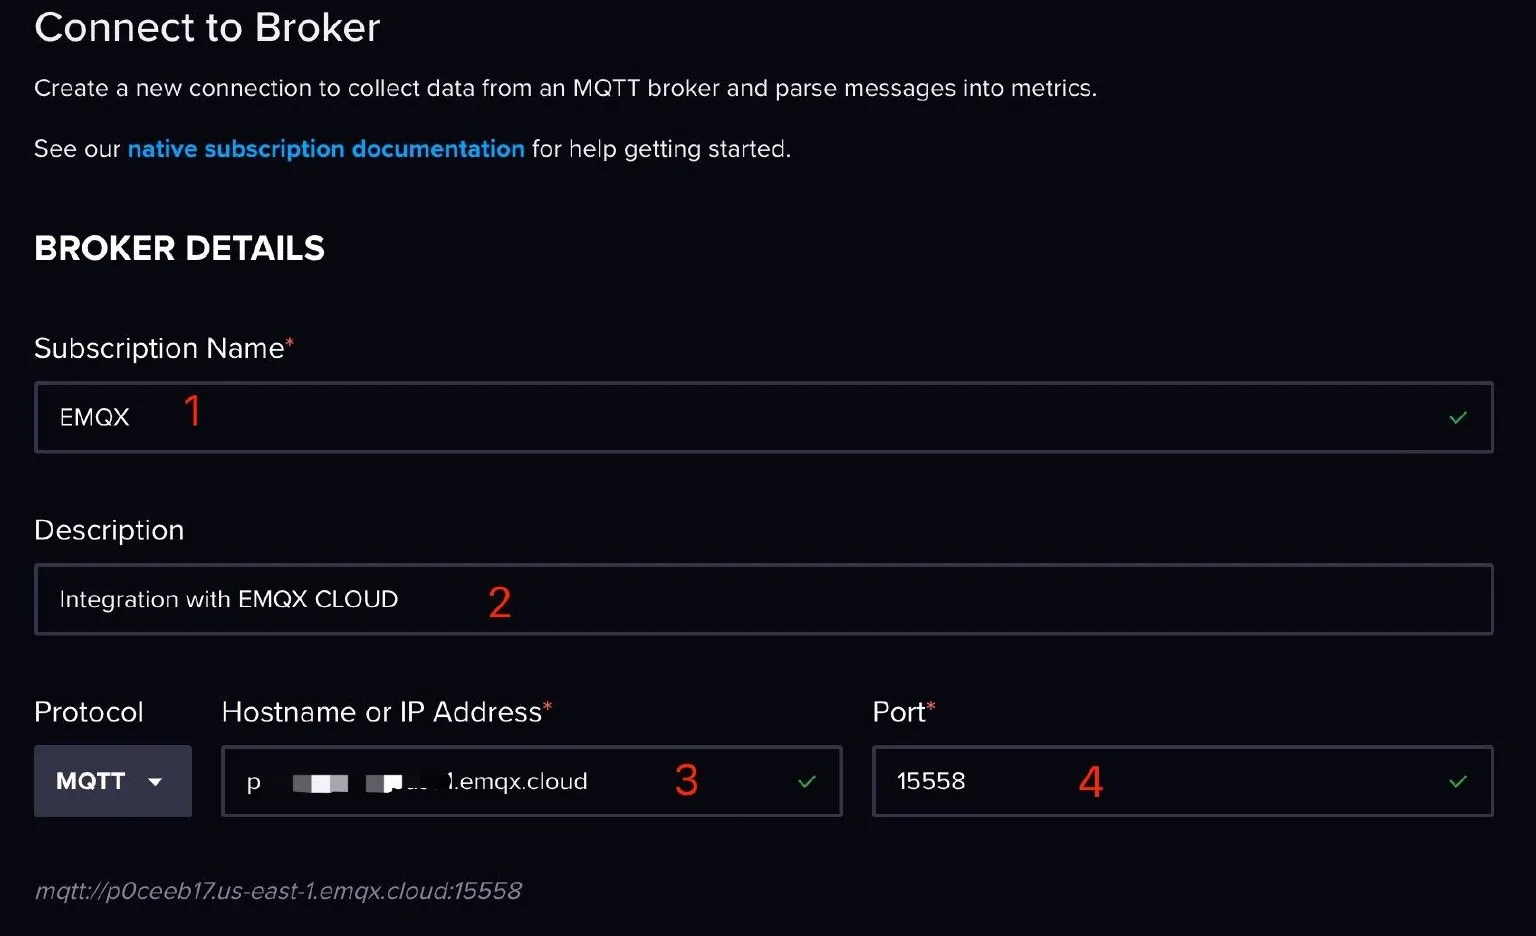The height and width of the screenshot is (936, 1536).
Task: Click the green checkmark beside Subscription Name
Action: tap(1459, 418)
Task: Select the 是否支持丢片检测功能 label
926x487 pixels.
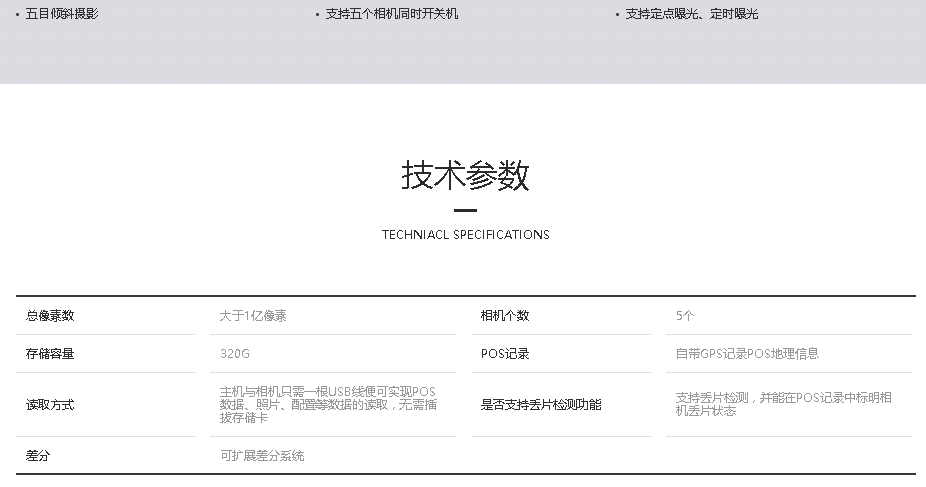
☆ ☆ ☆ ☆ ☆ ☆ ☆
**Short task**
Copy every line of the items above word for word, leaving out the pictures.

**Solution to this exercise**
The height and width of the screenshot is (936, 1536).
Task: Click the green checkmark beside Subscription Name
Action: tap(1459, 418)
Task: Select the 是否支持丢片检测功能 label
926x487 pixels.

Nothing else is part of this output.